People who have higher intakes of dietary vitamin K decrease their risk of developing non-Hodgkin’s lymphoma, according to researchers from the Mayo Comprehensive Cancer Center.
To explore the association between vitamin K and risk for non-Hodgkin’s lymphoma, a research team led by James Cerhan, MD, PhD, a cancer epidemiologist, recruited 603 patients with newly diagnosed non-Hodgkin lymphomas and 1,007 matched cancer-free individuals. Participants in each group completed food questionnaires about their usual intake of more than 120 food items 2 years prior to their diagnosis or enrollment into the study. Vitamin K intake was estimated from data collected on use of a variety of supplements.
Researchers reported that the risk of developing non-Hodgkin’s lymphoma was approximately 45% lower for participants who had vitamin K intakes in the top quartile compared to participants who had intakes in the bottom quartiles. Even after accounting for age, sex, education, obesity, smoking, alcohol use, and intake of foods with high amounts of antioxidants, the association between vitamin K and non-Hodgkin’s lymphoma risk remained.
However, the study revealed that while the use of vitamin K supplements did protect against non-Hodgkin’s lymphoma, the association reached a point where the highest intake offered no reduction in risk. “The significant of this finding is unclear,” Dr. Cerhan explained, “but suggests that taking high doses of supplements is unlikely to be helpful.”
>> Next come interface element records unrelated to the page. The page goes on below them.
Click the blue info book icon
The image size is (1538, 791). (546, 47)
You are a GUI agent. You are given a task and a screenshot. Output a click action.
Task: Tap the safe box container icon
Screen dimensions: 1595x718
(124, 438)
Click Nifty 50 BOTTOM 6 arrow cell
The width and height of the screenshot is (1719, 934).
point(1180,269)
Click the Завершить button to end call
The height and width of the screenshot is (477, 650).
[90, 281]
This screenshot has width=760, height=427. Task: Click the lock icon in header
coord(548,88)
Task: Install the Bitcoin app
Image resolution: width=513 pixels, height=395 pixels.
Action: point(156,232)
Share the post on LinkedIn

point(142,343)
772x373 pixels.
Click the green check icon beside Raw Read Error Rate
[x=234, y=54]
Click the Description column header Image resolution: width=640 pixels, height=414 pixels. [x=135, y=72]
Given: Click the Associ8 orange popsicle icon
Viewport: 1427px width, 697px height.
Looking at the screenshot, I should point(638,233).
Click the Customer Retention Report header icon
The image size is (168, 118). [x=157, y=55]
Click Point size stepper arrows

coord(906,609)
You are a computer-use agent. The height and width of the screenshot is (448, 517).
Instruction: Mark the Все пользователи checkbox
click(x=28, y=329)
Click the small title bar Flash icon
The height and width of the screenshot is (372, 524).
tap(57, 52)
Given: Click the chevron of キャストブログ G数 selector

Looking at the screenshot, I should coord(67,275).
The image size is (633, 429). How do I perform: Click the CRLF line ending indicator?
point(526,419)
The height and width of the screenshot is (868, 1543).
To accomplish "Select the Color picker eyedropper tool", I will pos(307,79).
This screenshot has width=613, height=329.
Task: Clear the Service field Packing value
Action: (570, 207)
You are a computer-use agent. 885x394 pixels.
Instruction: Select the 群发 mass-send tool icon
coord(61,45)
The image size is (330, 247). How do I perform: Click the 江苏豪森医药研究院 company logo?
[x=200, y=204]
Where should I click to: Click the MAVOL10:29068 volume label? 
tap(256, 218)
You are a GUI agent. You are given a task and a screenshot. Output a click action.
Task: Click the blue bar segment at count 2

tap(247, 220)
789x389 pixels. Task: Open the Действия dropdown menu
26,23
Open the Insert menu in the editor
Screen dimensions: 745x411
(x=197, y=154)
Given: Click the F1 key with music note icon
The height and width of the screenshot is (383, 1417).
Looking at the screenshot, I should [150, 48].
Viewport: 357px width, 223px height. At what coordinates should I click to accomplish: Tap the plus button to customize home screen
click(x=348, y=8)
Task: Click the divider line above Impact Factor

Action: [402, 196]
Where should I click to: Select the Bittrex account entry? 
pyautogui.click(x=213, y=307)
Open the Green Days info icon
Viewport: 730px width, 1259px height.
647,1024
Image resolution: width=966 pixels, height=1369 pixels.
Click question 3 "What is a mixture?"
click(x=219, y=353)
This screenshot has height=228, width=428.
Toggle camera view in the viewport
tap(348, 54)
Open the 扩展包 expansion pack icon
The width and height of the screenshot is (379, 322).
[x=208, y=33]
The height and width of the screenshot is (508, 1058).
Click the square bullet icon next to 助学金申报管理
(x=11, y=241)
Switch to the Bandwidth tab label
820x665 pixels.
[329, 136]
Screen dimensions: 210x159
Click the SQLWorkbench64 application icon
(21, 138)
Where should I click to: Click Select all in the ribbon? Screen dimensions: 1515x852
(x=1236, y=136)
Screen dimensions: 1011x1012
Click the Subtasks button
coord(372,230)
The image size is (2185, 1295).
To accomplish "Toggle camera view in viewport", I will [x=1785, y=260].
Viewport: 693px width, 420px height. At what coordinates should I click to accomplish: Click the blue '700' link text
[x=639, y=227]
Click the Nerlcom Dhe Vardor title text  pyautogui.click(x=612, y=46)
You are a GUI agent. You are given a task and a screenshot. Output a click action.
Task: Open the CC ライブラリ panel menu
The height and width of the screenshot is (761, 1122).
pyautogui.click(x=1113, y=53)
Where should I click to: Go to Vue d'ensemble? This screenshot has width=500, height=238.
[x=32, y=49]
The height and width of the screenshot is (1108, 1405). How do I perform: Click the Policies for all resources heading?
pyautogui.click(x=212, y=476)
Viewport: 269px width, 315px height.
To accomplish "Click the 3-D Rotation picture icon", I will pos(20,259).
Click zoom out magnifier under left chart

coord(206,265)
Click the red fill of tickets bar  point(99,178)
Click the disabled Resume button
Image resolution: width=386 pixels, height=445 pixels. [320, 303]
“Whether the protective effect we observed is due to vitamin K intake, or some other dietary or lifestyle exposure, cannot be definitely assessed in this study,” said Dr. Cerhan. “But these findings add to a lot of other data that support a diet that included plenty of green leafy vegetables in order to prevent many cancers as well as other diseases.”
The findings were presented at the Annual Meeting of the American Association for Cancer Research.